Newton was born in Cessnock, New South Wales. He was one of Australia's most successful golfers in the 1970s and early 1980s. He turned professional in 1971 and won his first professional tournament – the Dutch Open – in 1972. Newton notched up 13 victories over the next decade as he won titles such as the Benson & Hedges International Open, the British Matchplay, the Buick-Goodwrench Open, and the Australian Open Championship. He lost the 1975 British Open at Carnoustie to Tom Watson, who holed a 20-footer for a birdie on the 72nd hole to equal Newton. Watson defeated Newton by one stroke (71-72) in the 18-hole playoff.
Newton won the PGA Tour of Australia's Order of Merit in 1979. He finished tied for second at the 1980 Masters Tournament.
On 24 July 1983, during the height of his professional career, Newton had a near-fatal accident when he walked into the spinning propeller of a Cessna aeroplane he was about to board at Sydney Airport following a Sydney Swans AFL game. He lost his right arm and eye and sustained severe abdominal injuries. A severe rainstorm was in progress at the time, and in addition, safety aspects near the plane were deficient.
After a prolonged rehabilitation from his injuries, Newton returned to public life as a television and radio golf commentator, newspaper reporter, golf course designer, public speaker and Chairman of the Jack Newton Junior Golf Foundation. He taught himself to play golf one-handed, swinging the club with his left hand in a right-handed stance. He typically scores in the mid-80s.

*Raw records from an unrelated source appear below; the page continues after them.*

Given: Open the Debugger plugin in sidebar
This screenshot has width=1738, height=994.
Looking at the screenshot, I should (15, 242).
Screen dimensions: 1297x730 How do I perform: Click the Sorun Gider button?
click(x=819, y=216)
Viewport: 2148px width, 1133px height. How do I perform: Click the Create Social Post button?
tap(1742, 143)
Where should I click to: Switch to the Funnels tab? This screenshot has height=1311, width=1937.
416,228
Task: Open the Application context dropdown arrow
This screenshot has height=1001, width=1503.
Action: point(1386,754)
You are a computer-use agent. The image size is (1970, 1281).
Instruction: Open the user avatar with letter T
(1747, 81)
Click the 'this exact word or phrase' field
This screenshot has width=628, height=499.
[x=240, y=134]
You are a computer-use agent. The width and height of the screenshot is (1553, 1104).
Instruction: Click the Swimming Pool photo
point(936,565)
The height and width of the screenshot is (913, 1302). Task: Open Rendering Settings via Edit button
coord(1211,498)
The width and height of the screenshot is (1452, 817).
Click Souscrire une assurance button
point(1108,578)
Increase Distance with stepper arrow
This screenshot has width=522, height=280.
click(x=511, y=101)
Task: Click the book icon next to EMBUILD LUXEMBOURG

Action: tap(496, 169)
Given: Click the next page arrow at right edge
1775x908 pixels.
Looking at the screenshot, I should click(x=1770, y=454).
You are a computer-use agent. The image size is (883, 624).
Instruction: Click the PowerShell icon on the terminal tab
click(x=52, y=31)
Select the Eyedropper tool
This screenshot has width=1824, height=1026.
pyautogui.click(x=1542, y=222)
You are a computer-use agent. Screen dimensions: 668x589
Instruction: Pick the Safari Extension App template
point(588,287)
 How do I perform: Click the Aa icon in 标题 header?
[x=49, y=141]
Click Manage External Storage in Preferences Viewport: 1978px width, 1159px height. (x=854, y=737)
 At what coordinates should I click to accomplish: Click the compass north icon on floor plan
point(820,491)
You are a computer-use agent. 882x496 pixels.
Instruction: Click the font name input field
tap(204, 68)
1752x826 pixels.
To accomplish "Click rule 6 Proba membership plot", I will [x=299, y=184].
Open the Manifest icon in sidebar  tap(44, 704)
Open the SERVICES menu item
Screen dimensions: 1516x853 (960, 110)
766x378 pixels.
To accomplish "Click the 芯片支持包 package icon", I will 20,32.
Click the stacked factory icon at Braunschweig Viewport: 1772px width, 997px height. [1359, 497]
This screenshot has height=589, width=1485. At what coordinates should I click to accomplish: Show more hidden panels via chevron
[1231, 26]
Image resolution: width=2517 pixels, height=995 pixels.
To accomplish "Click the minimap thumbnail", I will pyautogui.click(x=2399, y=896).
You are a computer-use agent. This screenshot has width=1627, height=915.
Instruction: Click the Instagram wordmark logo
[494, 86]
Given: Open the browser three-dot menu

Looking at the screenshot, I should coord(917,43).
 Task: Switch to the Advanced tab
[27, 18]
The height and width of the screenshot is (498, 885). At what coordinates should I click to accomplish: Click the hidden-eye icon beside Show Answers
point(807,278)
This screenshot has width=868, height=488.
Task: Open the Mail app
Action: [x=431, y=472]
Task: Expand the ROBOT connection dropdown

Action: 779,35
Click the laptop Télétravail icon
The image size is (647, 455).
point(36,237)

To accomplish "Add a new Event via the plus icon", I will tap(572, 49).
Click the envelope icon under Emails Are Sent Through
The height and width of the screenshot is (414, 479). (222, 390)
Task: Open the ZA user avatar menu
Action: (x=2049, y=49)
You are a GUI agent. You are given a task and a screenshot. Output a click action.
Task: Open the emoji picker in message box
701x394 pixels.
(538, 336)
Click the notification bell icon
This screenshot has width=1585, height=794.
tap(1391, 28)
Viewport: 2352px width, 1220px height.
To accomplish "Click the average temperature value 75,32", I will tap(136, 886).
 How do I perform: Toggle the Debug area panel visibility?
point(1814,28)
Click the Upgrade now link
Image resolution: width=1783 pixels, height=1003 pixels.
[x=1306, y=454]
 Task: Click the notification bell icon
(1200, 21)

In 2003 Newton was diagnosed with meningococcal meningitis, and was rushed to hospital. He suffered no further permanent injuries.
Newton married wife Jackie in 1974, and they have two children, Kristie and Clint. Clint Newton plays rugby league for Hull Kingston Rovers, while Kristie is also a professional golfer.
On June 11 2007 Price was awarded the Medal of the Order of Australia for service to golf, particularly through a range of executive, youth development and fundraising roles.